Daniel Kahneman, premio Nobel de Economía, dedicó su carrera a demostrar algo que muchos economistas clásicos no querían admitir: los seres humanos no somos racionales cuando tomamos decisiones financieras. Usamos atajos mentales (heurísticas) que funcionan bien en la vida cotidiana pero producen errores sistemáticos y predecibles en los mercados.

El sesgo de confirmación

Tendemos a buscar información que confirma lo que ya creemos e ignorar o desvalorar la que la contradice. Si has comprado acciones de una empresa, tenderás a leer solo las noticias positivas sobre ella y a desestimar las señales de advertencia.

Para combatirlo, oblígate a buscar activamente argumentos en contra de tus inversiones. El diablo abogado puede salvarte de grandes pérdidas.

La aversión a las pérdidas

Kahneman y Tversky demostraron que el dolor psicológico de perder 1.000 euros es aproximadamente el doble del placer de ganar 1.000 euros. Esta asimetría tiene consecuencias devastadoras: aguantamos posiciones perdedoras demasiado tiempo (esperando recuperar el precio de compra) y vendemos posiciones ganadoras demasiado pronto.

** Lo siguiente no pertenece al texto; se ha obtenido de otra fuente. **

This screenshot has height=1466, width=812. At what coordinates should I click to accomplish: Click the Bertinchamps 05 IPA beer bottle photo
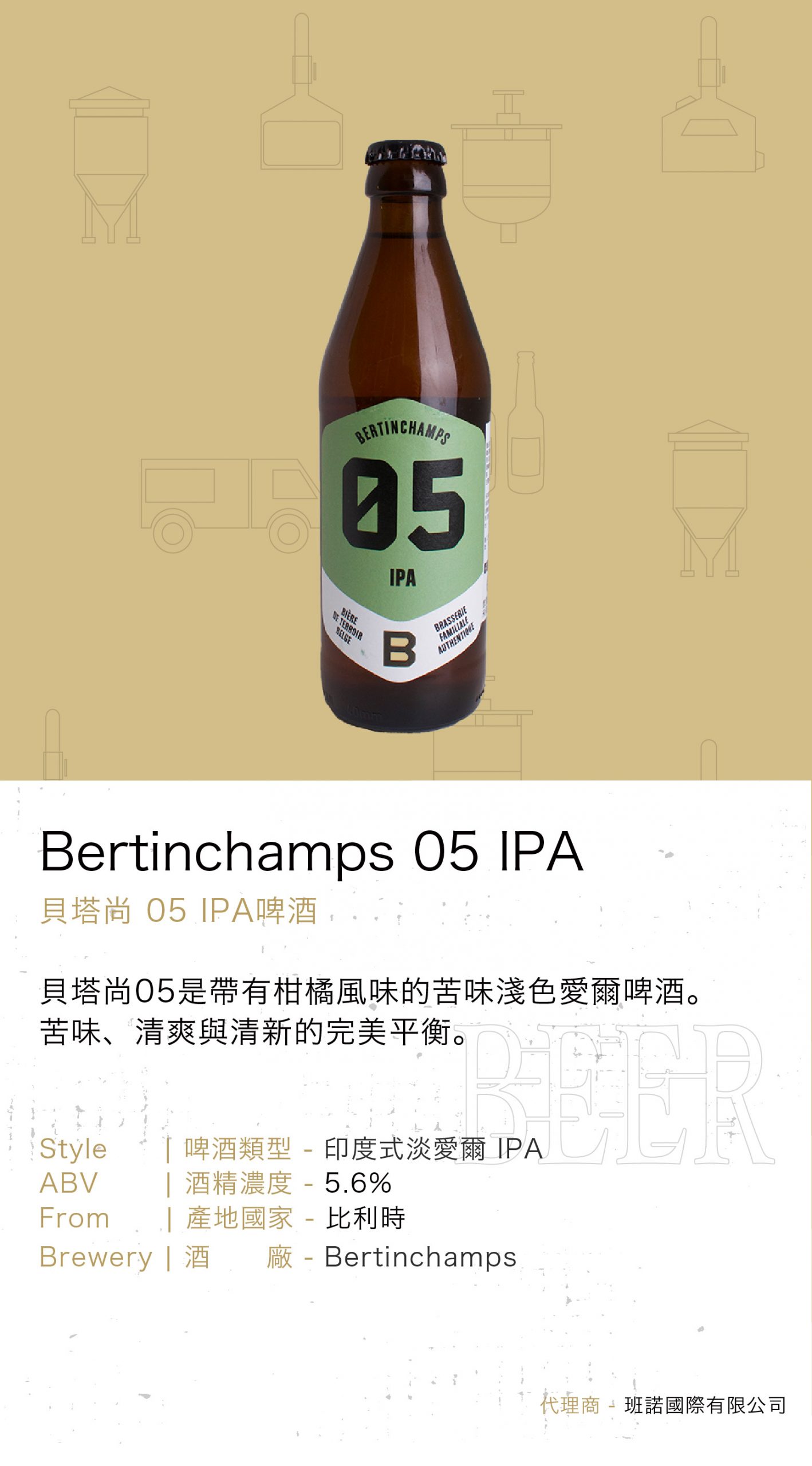[405, 436]
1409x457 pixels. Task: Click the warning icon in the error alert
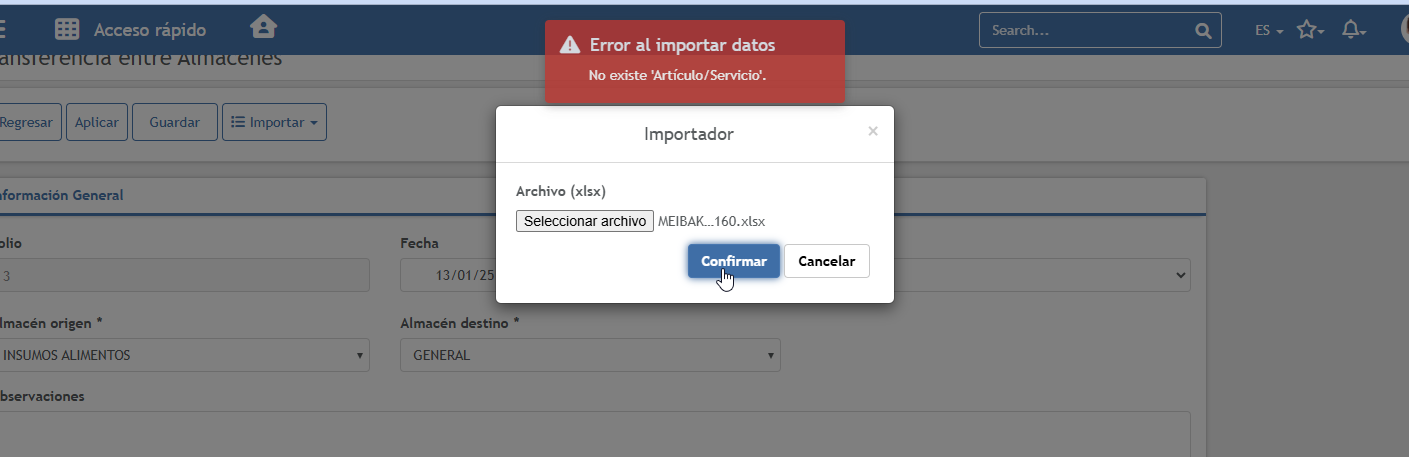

El resultado es una cartera llena de perdedores y sin ganadores, exactamente lo contrario de lo que debería ser.

El exceso de confianza

La mayoría de los inversores particulares se creen más inteligentes que la media del mercado. Estadísticamente, es imposible que todos lo sean. Este exceso de confianza lleva a operar con demasiada frecuencia, a concentrar demasiado el riesgo y a ignorar señales de alerta. Los estudios muestran una correlación negativa entre frecuencia de operaciones y rentabilidad obtenida.

El efecto anclaje

Damos demasiado peso al precio al que compramos un activo. Si compramos a 50 euros y cae a 35 euros, nos resulta psicológicamente difícil vender porque estamos "anclados" al precio de compra. Pero el mercado no sabe ni le importa a qué precio compraste. La pregunta relevante no es "¿cuánto he perdido?" sino "¿sigue siendo buena inversión a este precio?"

El efecto manada

La tendencia a hacer lo mismo que hace la mayoría. Compramos cuando todo el mundo compra (máximos de mercado) y vendemos cuando todo el mundo vende (mínimos). Es exactamente lo contrario de lo que debería hacer un inversor racional.

Cómo combatir los sesgos

La regla más importante: Antes de cualquier decisión de inversión fuera de tu plan habitual, espera 48-72 horas. Las decisiones urgentes en inversión casi siempre son emocionales, y las decisiones emocionales casi siempre son erróneas.